High-stakes software needs observability
In this post, I'll cover two examples where observability can protect revenue and prevent costly errors. But first, let's set the scene...
Setting the scene
In the past, you could “write some logs and collect some metrics” and get away with it, but with microservices, that’s no longer enough
“When a user makes a request to your service, that may hit 10 different backend services that have to do different operations, which is a nightmare to decipher with traditional metrics”
So you have 10 points of failure — better than a single point of failure, but still won't make for a reliable user experience if several services fail or degrade at the same time
Observability can protect eCommerce revenue (example)
Imagine you’re responsible for the reliability of an online e-commerce website
The user comes to the homepage and sees all the features as a monolith but they are not — they are microservices all glued together for a cohesive user experience
“The frontpage alone will call on the order recommendation system, the authentication system to log them in, which needs to pull up their user preferences, which needs to pick their most recently purchased items — that might involve 30, 40 or even 100 microservices”
Now imagine that you have weak or non-existent observability. Also, imagine that a microservice in a user’s value stream is dysfunctional.

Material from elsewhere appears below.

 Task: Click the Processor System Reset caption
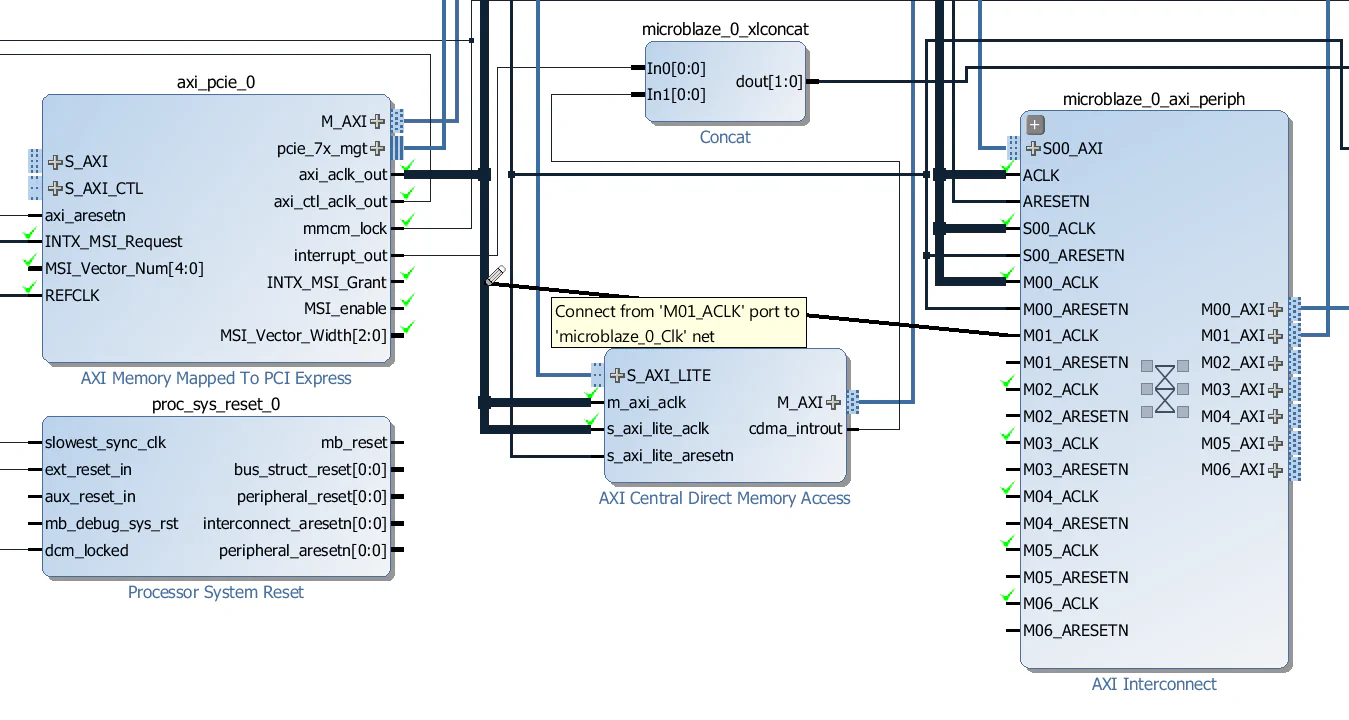click(x=216, y=592)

This (simplified) chain of events may occur:
The item-inventory call is non-functional due to failure or latency
Without this service, the add-to-cart service doesn't activate
User's cart can't take on items without the button within the add-to-cart service
End result: cart doesn't take on user's selected items with loss of business
Multiply that by millions of users and you're talking a grand-scale of revenue loss
Good observability can mitigate or prevent an issue like this. More on this later.

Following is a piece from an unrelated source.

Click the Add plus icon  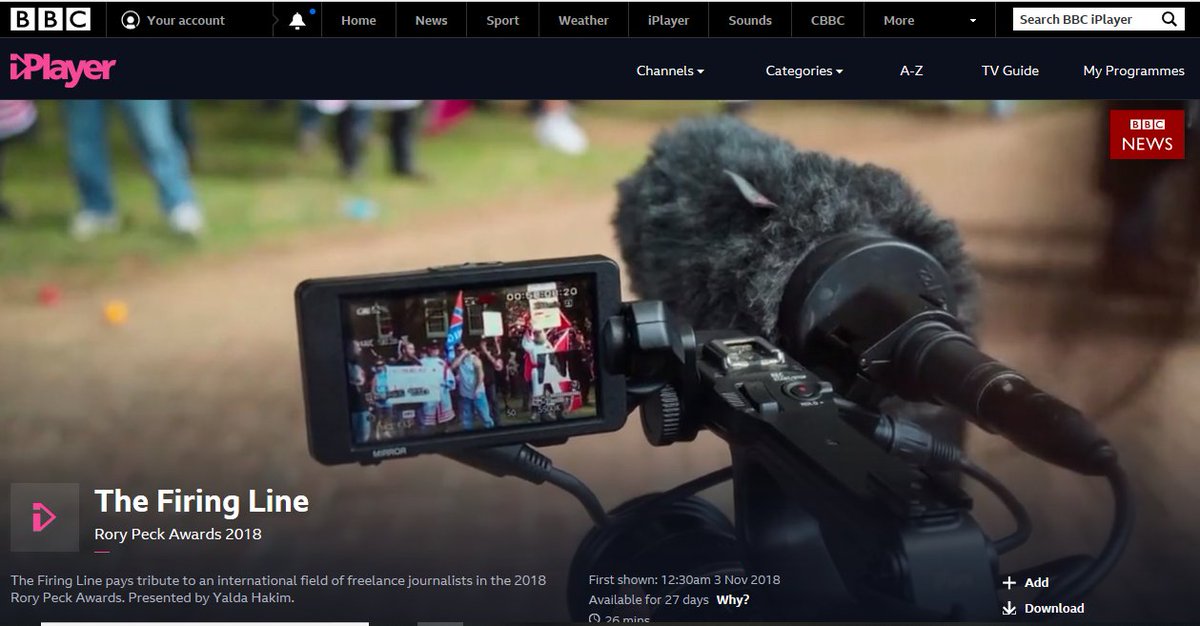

Observability can protect a trader's bottom-line (example)
Imagine you’re responsible for the reliability of a professional share trading platform
The user — typically a day trader — loads their Java-based desktop application which serves as mission control for their trading work
Many of their trades are automated with support from quants who are crunching non-linear scenarios e.g. If x goes up and y goes down, then buy z
The application may contain 100s of microservices including the portfolio, daily P&L, portfolio P&L, share chart, share ticker, last price, buy price, sell price, price book etc.
Now imagine that you have weak or non-existent observability. Also, imagine that a microservice within a user's value stream is dysfunctional.
This (simplified) chain of events may occur:
The last-price service is not functioning well due to latency with exchange data
The trader sees a lower than actual market price and puts in a trade
The quant's algorithm detects a low price and triggers a barrage of purchases
End result: the trader ends up with shares that don't match their trading strategy
Professional traders run trades in millions of dollars, so this can be a costly error.
Good observability could mitigate or entirely prevent an issue like this.
Briefly, how good observability works
Get the basics right
You need to measure the latency between all of them
You might need to measure individual function calls in those microservices
That helps you figure out where a performance issue exists and measure how long it has been impacting a user
“Observability everywhere” mindset
Quick filtering and dashboarded analytics for on-call events
Have it within tests like canary testing, blue-green deployments and A/B tests
Go beyond systems-only monitoring mindset — social media monitoring can highlight the impact and scale of an incident from the — most important — end-user perspective
Uptime is only part of the equation - you are not winning if a component is down and the user experience is degraded e.g. a down CDN means slower load times for farther out users
Quotes are from an interview of Google developer relations engineer, Seth Vargo.